Tomas thought for a moment. “It may be. The Templars are under contract as is the lord of Runkel.”
Alwin thought carefully. “Tomas, go ahead of us and see. Do you know which door?”
“It’d be down a small corridor that turns to the right, just ahead of us. Then it would be the last door on the left.” With that, the lad crept forward.
The other four waited nervously. They feared Perpetua might awaken and begin calling for help. If he did, they’d be found out. “Might he?” whispered Friederich.
“I don’t think so, lad,” answered Alwin. He hoped he was right.
It seemed a lifetime before Tomas came padding back in the darkness. In a low voice he said, “We’ve one guard fast asleep. But he’s a few doors down from the prior’s.”
Alwin thought quickly. He pulled his sword quietly from its sheath. “If he stirs, I’ll need to finish him. I pray God keeps him in his dreams. Now, Friederich, when you get to the door, you’ll need to go through many keys quietly. When you find the right one, open the door, and Helmut will follow you in. Arnold says the Jew vowed he saw the parchment put in a wooden box atop his desk.”
Helmut was perspiring and his mouth was dry. “We’ve no certainty that the key to the office is even on our ring.”
The group was quiet. It was logical that it would be there, but it was also possible that the prior would have his own key. No one had given that little detail a thought!
Alwin muttered under his breath, “I should have plied the key keeper!”
“Well, you didn’t,” said Tomas. “But here we are. I say let’s go with what we have.”
Helmut was trembling. “But why wouldn’t he have locked it in the strongbox?”
Alwin shook his head. “I doubt the prior has his own.”
The five squatted quietly, and then Friederich whispered, “Well, we’re here. Let’s be on with it.”
They clasped hands. “For Wil and Heinrich, then,” whispered Alwin. “Let us go with God.”
Otto was placed as a watchman where the group had paused. His duty was to keep an eye on that side of the cloister. Tomas was sent forward, beyond the turn and deeper along the corridor serving the offices. Alwin followed Helmut and Friederich to the corner, where they turned right. He would fix his eye on the sleeping guard whom the two lads sneaked past.
The rain began to fall harder, suddenly in great sheets. Alwin prayed that no thunder would follow. “Keep sleeping, my friend. Keep sleeping.”
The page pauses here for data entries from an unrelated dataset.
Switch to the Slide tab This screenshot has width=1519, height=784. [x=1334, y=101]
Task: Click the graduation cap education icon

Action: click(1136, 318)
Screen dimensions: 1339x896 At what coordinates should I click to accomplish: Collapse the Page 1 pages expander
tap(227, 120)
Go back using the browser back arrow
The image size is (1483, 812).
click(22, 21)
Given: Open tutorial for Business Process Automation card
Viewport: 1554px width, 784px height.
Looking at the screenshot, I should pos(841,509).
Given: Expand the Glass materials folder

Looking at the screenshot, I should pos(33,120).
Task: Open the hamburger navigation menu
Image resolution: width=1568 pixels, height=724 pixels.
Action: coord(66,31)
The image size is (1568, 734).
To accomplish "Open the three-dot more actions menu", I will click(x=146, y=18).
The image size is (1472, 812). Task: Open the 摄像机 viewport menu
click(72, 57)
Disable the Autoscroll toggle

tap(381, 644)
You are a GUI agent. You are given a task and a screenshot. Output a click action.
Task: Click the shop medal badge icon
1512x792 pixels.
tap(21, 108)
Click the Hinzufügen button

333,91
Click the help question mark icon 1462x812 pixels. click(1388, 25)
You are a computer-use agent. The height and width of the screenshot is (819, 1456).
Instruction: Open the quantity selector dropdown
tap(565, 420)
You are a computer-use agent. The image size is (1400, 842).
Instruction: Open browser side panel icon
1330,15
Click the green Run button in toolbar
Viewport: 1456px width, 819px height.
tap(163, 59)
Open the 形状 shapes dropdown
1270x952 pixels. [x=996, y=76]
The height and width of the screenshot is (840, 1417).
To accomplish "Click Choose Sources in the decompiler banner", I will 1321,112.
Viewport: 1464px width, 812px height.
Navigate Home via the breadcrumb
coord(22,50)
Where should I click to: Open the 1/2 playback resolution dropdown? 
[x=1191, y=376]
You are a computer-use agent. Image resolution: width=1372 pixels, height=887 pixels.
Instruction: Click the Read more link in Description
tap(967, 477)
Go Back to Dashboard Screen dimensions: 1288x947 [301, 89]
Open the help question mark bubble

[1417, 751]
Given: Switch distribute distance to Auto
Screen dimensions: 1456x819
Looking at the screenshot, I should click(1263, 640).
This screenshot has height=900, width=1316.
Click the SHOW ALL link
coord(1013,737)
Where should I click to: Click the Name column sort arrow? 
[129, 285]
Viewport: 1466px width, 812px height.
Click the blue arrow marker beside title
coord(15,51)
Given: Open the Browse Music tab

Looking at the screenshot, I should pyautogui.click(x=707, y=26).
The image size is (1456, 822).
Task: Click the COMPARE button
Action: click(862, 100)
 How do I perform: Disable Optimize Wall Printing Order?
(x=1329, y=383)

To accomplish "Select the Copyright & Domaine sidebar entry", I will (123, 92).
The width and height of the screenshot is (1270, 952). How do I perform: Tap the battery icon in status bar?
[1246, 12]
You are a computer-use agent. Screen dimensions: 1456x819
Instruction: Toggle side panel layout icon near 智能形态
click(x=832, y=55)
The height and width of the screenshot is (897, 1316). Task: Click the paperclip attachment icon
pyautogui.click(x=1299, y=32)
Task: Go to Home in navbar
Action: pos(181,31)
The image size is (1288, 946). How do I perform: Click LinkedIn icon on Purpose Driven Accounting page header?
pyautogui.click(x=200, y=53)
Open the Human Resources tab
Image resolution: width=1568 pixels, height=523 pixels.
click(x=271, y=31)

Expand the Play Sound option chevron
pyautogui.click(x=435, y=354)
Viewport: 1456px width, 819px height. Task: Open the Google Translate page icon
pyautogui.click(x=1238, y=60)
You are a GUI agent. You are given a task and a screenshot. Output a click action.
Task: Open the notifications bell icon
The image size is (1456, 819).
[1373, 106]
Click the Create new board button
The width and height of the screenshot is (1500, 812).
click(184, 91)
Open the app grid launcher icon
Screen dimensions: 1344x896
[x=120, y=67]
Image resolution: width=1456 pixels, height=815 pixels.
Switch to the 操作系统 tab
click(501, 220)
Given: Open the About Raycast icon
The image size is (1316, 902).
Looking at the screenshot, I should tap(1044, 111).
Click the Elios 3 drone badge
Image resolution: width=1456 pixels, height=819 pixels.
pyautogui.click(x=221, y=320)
Friederich was only seven, but he knew what grave consequences both he and his comrades would face if they were discovered. With steely determination, the little lad ran his fingers over the shape of his ring of keys. Some were long, some fat; some had a wide end, some narrow. He ran his forefinger over the keyhole of the prior’s door and closed his eyes, imagining its shape. Then, swiftly sorting through the keys once more, he picked one. The lad took a deep breath and lifted it to the hole. He slid it in ever so silently and gave it a twist.
Nothing moved.
Undaunted, the boy tried again, and then again. Suddenly near tears, he closed his eyes and let his fingers run over the whole of the ring once more.
“Hurry!” whispered Helmut. “Please!”
Friederich’s eyes stayed closed. He drew a slow breath through his nostrils and felt for the one key that might save them all, the single iron tool that would open the doors of hope. His fingers held fast on one. He could not move them past it. With a smile, he knew. The lad took the squat, short-shafted key and lifted it to the door. He slid it quietly, but confidently, forward. He turned it in its hole.
Click, snap, creak. The door opened!
“Oh, thank You, Jesus!” squeaked Helmut. The two shuffled quickly into the room. It was black as pitch, and the boys strained to see. “The desk should be by the window, Helmut,” whispered Friederich.
The trembling boy inched his way forward with arms outstretched. His knee bumped an unseen stool, which scraped loudly across the stone floor. The boys froze.
In the corridor, Alwin nearly cried out at the sound. It was muffled by the rain, but to his peaked senses, it sounded like the crash of a cymbal! The guard shifted slightly on his seat, and Alwin prepared to pounce. His hands gripped his sword tightly, and he gritted his teeth.
“Go around,” urged Friederich quietly.
Helmut moved to one side, then inched forward again. His hands guided him along a table, then past the high back of a chair. Nothing.
“Move farther down the room,” urged Friederich.
Helmut crept forward. He felt his heart pounding within his chest, and his breath was short and rapid. A flash of distant lightning lit the room suddenly, and the lad saw the desk just before him. He reached forward. His fingers ran along the well-worn wood of the top, past an inkwell and its quill, past a few dry leafs of parchment and an unseen Book of Hours. They lingered for a moment on the lead seal of a large letter. Had he known, he would have been surprised to be touching a document sealed by the pope.